Im Rückblick auf den in der Anfangsphase stockenden Kampf sagte der Ebola-Beauftragte der Bundesregierung, Walter Lindner: „Da müssen wir alle Lehren draus ziehen, vor allem, dass wir zu spät dran waren.“ Lindner wies darauf hin, dass es vor der aktuellen Epidemie bereits zahlreiche regionale Ausbrüche von Ebola gegeben habe – jeweils mit vergleichsweise wenig Toten.
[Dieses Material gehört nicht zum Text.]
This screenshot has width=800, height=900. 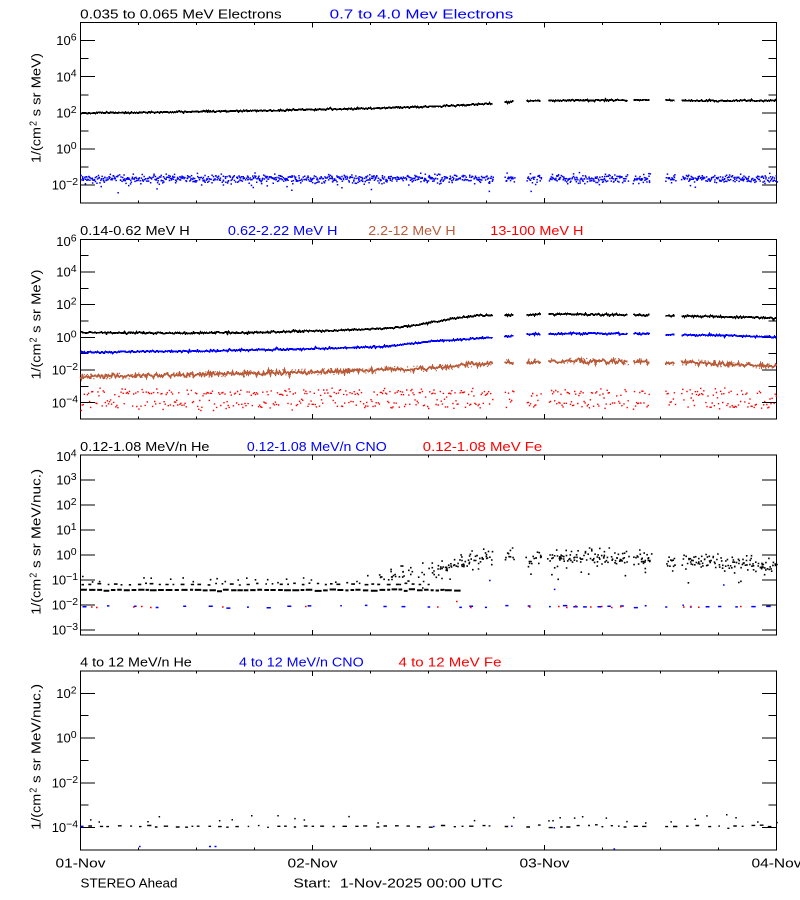 I want to click on svg-text: 0.62-2.22 MeV H, so click(x=283, y=230).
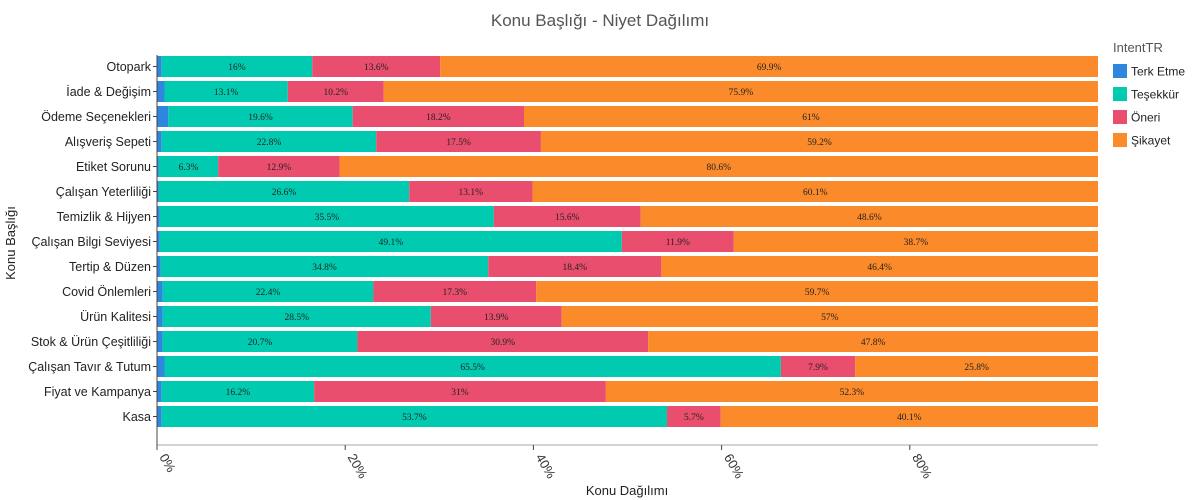 Image resolution: width=1200 pixels, height=500 pixels. What do you see at coordinates (108, 92) in the screenshot?
I see `category-label-iade-degisim: İade & Değişim` at bounding box center [108, 92].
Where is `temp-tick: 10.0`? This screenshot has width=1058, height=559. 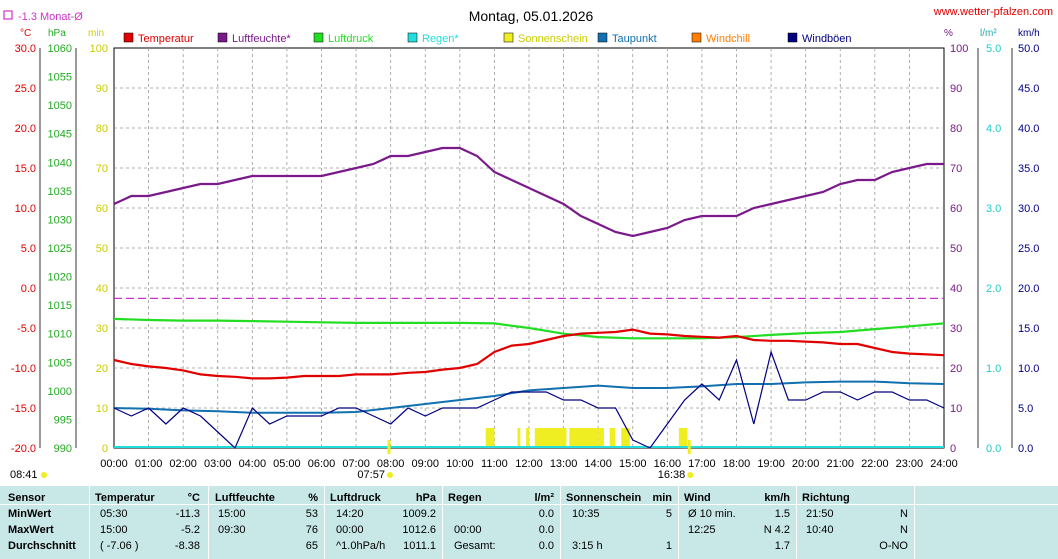 temp-tick: 10.0 is located at coordinates (26, 209).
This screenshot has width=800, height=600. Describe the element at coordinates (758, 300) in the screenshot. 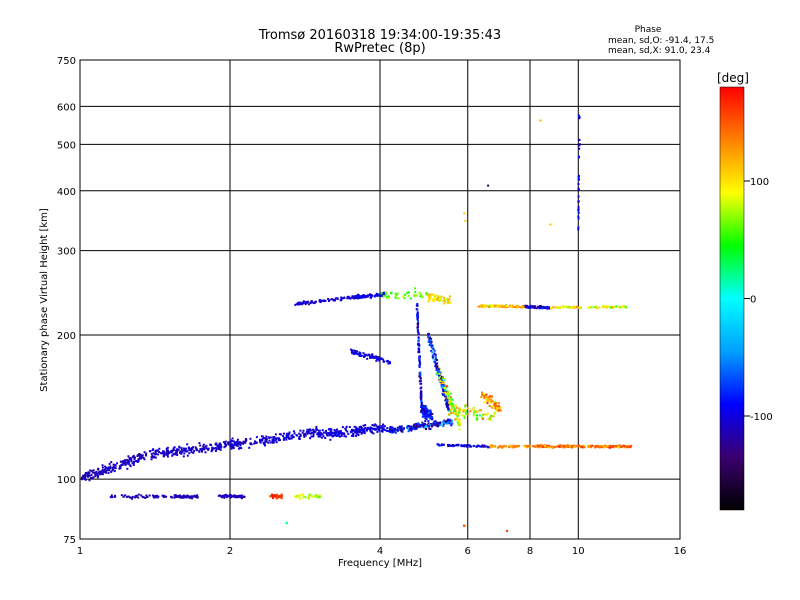

I see `colorbar-ticks: 100 0 -100` at that location.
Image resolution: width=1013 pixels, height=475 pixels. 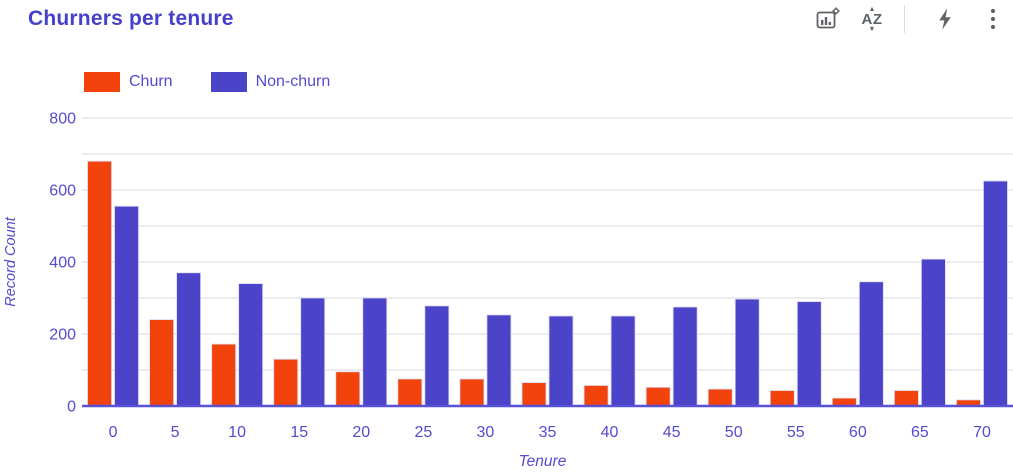 I want to click on chart-title: Churners per tenure, so click(x=131, y=18).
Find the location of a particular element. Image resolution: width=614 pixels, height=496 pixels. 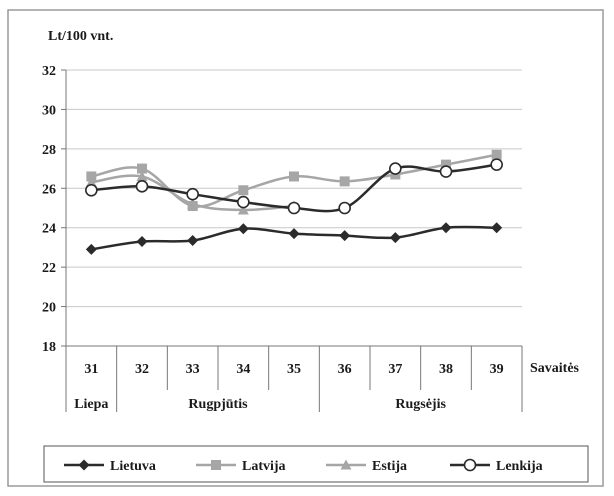

x-tick-label: 37 is located at coordinates (395, 370).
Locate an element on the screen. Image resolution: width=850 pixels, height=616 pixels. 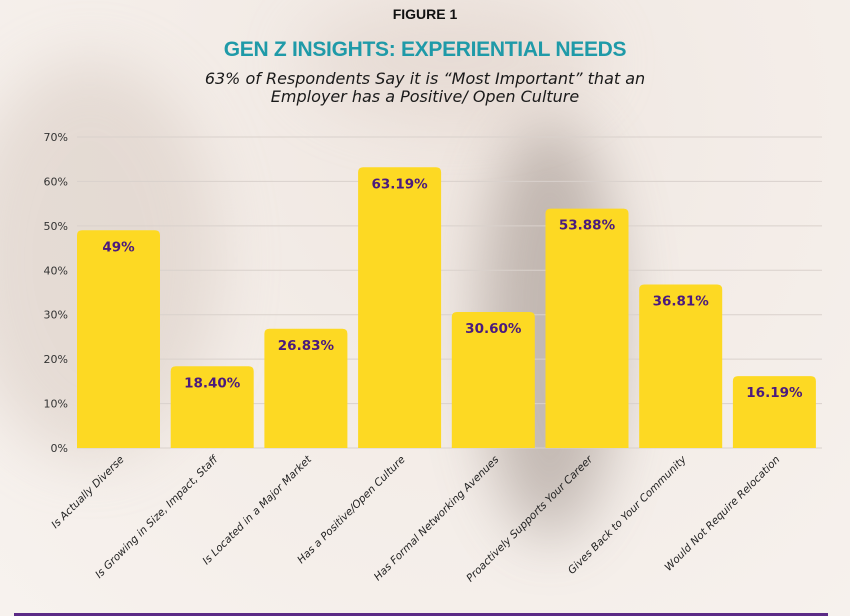
data-label: 30.60% is located at coordinates (494, 329).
In dieser Dimension sei Ebola „eine globale und weltgeschichtliche Neuheit“. Nur die Hilfsorganisation Ärzte ohne Grenzen habe rasch reagiert. Das Wichtigste sei, dass die internationale Gemeinschaft bei der nächsten Krise schneller reagiere, betonte Lindner.

Natalia Alonso von der Entwicklungsorganisation Oxfam mahnte, dass jetzt Geld etwa in sauberes Wasser und Hygiene fließen müsse. Der Präsident von Sierra Leone, Ernest Koroma, meinte: „Wir müssen unser Gesundheitssystem stärken, wir müssen unsere Schulen wieder öffnen.“ Er hoffe auch auf einen Schuldenerlass für seinen Staat. Seine Kollegin aus Liberia brachte eine Art Marschallplan ins Spiel, also einen regionalen Aufbauplan mit finanzieller Unterstützung.

Am 20. und 21. Juli will die Afrikanische Union eine Konferenz zum Wiederaufbau in Äquatorialguinea organisieren, wie der Sozialkommissar der Regionalorganisation, Mustapha Sidiki Kaloko, ankündigte. Bei dem Treffen soll es um Investitionen in Gesundheitssysteme und die Vorbereitung auf ähnliche Ausbrüche gehen.